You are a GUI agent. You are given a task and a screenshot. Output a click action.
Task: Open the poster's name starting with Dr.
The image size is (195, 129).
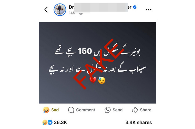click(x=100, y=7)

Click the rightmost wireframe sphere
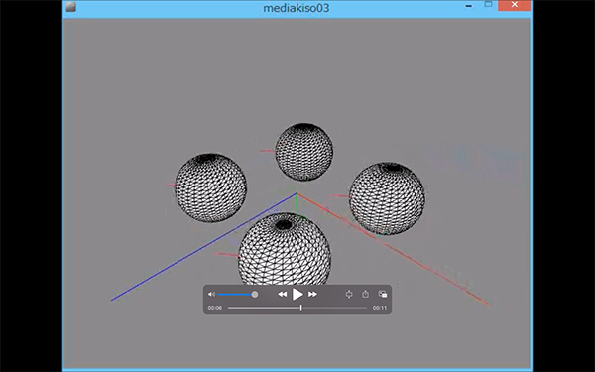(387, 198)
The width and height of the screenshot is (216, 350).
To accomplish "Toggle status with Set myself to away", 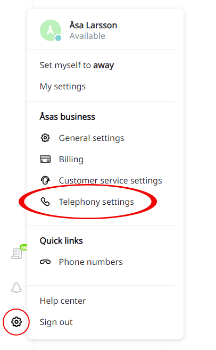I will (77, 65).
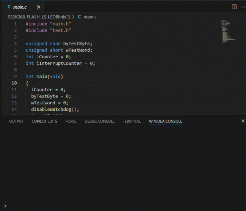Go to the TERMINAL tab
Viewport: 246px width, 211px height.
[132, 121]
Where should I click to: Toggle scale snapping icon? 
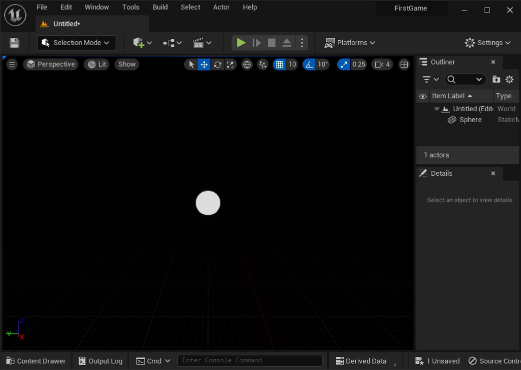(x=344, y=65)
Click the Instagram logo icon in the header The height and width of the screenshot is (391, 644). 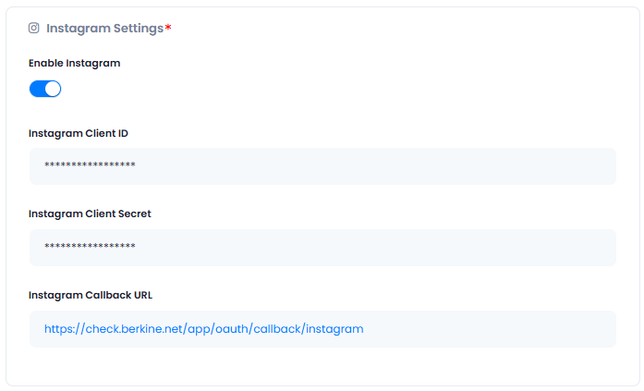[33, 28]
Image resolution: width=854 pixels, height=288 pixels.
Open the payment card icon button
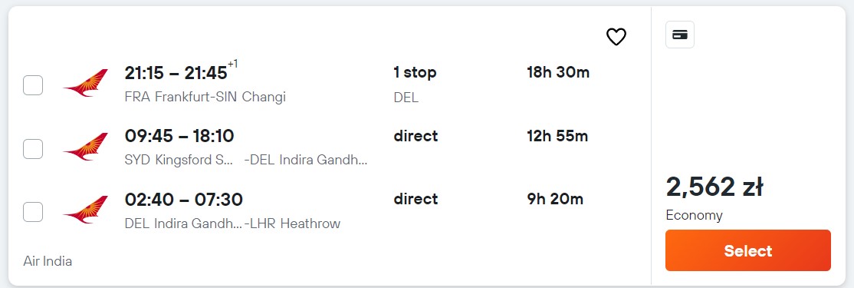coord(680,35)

◇ ◇ ◇ ◇ ◇

* _Do this_:
Rewrite everything from the line containing "Image resolution: width=854" down to the end of the data, switching "payment" to "credit" and changing nothing else. Leave the pictures out of your answer.

* _Solution to this exercise_:
Image resolution: width=854 pixels, height=288 pixels.
Open the credit card icon button
coord(680,35)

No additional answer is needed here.